Data Scientist qualifications to look for
Top Data Scientists, Managers and Analysts candidates excel at gaining actionable insights from organization-generated data. They have a sixth sense about the right data to collect, and a solid process for carrying out effective data analyses and building predictive models.
Candidates need a strong foundation in statistics, operations research and machine learning as well as database skills such as Python and SQL. This helps them retrieve, clean and process data from a variety of sources.
Your best candidates will have a background and degree in mathematics or statistics, engineering, or computer science.
A typical Data Scientist will program in a scripting language such as R, Python or MATLAB, and are able to present the findings of analysis.
Keep an eye out for candidates who are:
- Information-visualizers
- Have knowledge of Tableau or D3.js (or related programs)
- Strong communicators
Remember to modify some questions to more quantitative, statistical analysis interview questions.
Top tip: Hire candidates willing to grow by making sure their personal career goals align with your company's mission.
Problem-solving interview questions
- Walk me through your step-by-step process to design a data-driven model that solves a business problem. For example, an automated process to segment customer support questions, predict hiring patterns or reduce churn rates.
- What are the pre-processing steps carried out on data prior to training a model and state under what conditions they might be applied?

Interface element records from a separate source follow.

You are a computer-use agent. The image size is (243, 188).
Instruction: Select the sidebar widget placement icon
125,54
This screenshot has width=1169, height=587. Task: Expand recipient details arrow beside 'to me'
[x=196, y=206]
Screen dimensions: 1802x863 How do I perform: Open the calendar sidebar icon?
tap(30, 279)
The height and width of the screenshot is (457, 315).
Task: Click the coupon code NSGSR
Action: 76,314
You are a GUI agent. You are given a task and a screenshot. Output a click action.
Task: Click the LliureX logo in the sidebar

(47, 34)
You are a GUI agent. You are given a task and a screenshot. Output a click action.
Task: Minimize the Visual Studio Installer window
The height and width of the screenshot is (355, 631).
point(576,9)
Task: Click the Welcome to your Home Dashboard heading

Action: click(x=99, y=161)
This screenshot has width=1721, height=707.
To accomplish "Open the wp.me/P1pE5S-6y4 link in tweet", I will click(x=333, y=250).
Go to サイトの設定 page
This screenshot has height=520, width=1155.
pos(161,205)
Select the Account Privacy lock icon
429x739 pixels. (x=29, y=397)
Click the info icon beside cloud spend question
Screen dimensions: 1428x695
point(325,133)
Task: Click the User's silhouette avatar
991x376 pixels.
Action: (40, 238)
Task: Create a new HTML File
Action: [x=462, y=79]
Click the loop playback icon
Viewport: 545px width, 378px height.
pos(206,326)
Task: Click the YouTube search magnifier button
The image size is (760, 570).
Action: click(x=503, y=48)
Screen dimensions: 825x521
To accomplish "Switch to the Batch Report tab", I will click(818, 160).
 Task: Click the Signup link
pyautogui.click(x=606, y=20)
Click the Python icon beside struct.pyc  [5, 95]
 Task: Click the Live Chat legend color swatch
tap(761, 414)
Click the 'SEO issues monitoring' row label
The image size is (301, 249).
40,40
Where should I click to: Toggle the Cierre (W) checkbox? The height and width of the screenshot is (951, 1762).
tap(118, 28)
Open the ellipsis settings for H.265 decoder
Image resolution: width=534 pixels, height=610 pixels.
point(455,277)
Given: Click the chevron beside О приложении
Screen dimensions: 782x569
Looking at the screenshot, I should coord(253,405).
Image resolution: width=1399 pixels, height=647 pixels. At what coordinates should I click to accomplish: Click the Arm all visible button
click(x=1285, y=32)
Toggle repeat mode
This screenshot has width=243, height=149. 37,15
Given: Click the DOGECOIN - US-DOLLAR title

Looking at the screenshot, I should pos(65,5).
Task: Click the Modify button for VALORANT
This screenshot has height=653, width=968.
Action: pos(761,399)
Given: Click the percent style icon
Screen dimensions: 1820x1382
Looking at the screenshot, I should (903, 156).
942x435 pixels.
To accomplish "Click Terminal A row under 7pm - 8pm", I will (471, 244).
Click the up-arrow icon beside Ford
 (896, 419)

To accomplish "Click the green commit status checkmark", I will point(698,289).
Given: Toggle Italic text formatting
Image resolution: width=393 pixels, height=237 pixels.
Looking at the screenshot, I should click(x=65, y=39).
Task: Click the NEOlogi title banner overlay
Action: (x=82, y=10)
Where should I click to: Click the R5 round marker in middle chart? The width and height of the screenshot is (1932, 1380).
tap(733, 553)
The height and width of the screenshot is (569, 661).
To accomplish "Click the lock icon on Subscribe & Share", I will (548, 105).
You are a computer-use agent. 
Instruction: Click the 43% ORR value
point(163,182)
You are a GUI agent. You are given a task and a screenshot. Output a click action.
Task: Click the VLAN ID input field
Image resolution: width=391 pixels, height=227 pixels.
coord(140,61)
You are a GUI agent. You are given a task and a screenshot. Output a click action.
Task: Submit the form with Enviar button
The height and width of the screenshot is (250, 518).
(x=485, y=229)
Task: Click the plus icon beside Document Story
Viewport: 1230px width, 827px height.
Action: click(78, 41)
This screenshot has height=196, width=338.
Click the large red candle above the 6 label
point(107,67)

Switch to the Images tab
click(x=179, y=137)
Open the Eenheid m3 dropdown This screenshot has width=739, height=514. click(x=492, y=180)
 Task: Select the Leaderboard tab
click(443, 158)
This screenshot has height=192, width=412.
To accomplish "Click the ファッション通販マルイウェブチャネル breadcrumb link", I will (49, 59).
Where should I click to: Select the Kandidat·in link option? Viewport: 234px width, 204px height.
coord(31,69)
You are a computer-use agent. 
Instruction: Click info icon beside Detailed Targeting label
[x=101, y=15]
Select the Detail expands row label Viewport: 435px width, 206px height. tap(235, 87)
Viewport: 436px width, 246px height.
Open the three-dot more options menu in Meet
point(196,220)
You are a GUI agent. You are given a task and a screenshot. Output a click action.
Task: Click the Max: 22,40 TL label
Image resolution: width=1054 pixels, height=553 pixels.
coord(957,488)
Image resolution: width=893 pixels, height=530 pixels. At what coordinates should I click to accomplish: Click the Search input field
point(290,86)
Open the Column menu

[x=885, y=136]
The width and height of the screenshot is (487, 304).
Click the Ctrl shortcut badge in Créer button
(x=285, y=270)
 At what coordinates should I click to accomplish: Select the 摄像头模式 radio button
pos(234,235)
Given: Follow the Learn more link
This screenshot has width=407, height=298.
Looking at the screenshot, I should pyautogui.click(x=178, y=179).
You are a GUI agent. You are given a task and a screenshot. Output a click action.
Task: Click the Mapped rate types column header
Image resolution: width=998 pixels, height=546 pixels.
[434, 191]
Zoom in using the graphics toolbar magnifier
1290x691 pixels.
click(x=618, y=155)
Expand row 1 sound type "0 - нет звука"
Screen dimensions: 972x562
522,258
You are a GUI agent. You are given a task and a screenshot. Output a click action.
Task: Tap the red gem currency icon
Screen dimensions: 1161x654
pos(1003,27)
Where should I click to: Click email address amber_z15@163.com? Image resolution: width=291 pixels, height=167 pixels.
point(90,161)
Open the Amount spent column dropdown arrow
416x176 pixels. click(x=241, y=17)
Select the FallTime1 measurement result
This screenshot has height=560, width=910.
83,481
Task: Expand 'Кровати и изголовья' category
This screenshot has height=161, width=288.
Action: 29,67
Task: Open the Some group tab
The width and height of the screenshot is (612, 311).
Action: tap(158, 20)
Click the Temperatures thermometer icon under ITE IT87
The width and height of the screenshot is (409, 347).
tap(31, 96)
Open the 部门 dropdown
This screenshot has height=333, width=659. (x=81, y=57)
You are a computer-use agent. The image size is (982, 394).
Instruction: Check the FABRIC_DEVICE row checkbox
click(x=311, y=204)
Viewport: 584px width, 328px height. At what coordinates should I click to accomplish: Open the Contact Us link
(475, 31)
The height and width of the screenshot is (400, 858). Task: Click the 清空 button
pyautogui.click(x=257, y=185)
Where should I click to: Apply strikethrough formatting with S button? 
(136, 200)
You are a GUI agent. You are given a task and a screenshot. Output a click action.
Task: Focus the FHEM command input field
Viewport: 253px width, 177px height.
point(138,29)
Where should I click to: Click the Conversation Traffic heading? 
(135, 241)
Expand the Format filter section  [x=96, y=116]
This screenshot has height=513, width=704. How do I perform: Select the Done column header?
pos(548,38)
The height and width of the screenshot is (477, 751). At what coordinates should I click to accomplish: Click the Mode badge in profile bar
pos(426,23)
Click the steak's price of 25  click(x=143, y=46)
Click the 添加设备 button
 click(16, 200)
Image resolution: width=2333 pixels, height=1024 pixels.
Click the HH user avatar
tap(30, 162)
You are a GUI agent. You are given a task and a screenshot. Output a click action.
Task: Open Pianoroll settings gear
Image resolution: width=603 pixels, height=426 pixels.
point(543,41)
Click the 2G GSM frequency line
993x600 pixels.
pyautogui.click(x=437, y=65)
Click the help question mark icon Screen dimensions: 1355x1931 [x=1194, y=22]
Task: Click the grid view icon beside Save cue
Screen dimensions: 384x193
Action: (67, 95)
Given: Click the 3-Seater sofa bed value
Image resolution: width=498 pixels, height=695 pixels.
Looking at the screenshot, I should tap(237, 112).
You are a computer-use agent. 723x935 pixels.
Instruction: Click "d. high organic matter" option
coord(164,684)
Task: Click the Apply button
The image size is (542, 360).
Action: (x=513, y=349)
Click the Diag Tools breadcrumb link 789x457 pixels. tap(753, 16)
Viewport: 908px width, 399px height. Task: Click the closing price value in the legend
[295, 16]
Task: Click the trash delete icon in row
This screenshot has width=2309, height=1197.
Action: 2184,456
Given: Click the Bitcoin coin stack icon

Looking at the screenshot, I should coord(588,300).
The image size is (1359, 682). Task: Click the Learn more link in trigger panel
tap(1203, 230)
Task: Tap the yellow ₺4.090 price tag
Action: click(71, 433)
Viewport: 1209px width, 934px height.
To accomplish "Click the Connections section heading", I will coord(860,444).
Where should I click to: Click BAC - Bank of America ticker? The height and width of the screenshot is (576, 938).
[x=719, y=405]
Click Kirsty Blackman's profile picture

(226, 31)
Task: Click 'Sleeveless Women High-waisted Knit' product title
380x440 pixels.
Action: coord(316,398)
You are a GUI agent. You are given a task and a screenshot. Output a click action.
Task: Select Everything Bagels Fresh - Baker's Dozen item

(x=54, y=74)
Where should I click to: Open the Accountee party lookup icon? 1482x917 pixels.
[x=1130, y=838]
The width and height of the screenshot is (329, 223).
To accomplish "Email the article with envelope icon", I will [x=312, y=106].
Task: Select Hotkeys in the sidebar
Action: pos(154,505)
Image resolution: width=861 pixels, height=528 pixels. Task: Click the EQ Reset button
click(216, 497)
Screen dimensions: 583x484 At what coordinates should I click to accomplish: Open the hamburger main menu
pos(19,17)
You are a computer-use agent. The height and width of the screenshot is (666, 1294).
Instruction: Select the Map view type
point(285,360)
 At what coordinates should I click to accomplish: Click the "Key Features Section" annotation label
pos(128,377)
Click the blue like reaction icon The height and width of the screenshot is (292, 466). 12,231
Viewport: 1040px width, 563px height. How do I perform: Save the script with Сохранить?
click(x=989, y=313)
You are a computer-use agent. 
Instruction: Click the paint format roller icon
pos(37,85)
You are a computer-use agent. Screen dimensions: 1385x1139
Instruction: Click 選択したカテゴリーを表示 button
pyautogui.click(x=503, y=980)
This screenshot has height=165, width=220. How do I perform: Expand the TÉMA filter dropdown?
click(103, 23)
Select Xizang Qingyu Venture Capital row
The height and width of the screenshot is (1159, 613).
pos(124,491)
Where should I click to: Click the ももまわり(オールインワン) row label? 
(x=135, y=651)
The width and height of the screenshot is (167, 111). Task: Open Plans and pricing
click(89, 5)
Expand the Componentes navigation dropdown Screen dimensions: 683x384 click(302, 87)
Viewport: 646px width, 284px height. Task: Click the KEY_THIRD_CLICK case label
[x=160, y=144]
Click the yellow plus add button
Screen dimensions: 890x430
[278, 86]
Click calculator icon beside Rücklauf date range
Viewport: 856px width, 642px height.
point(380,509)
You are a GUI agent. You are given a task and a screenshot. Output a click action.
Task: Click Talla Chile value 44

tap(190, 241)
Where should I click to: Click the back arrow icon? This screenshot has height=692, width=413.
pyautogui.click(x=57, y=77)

- Describe the difference between a simple and complex model. Give me a few examples.
- How would you combine models to form model ensembles? When would this be advantageous?
- Explain dimensionality reduction and ways to perform it.
- In what situation would you choose a more complex model over a simpler one? When would this not be to your advantage?
Role-specific interview questions
- In which environment(s) do you usually run your analyses?
- Are you familiar with SQL? When have you used it?
- What visualization tools have you used? What are your favorite features?
- We’d love to see any presentation you’ve prepared.
- Describe your experience presenting reports and findings directly to senior management.
- How do you feel about public speaking? Have you presented a technical topic to an audience before? If so, how do you explain things to a non-technical audience?
- What is your measure to know if you’ve collected enough data to train a model?
- What is the reason for training, test and validation data sets? How they are used effectively?
- Explain a confidence interval and in what circumstance you would use it.
- Explain the difference between statistical independence and correlation.
- Define conditional probability and Bayes’ Theorem. When would you put this practice to use?
- We are training a model using stochastic gradient descent. How do we know if we are converging to a solution? If a training procedure converges will it always result in the best possible solution?
- Explain clustering and describe an algorithm that performs it. What measure do you use obtained decent clusters? How do you estimate a good number of clusters to use with our data?
- Explain why correlation does not imply causation.
- Describe the key differences between unsupervised and supervised learning.
- Describe the key differences between regression and classification.
- What is a bias-variance tradeoff in statistical models?
- Explain over-fitting and how it relates to the bias-variance trade-off.
- Define regularization and give examples of regularization in models.
- We are training a binary classifier and one class is very rare. What example describes this problem? How should we train this model? What performance metrics should we use?
- How many unique subsets of n different objects can we make?
- Explain how to build a data-driven recommender system. Are there limitations to this approach?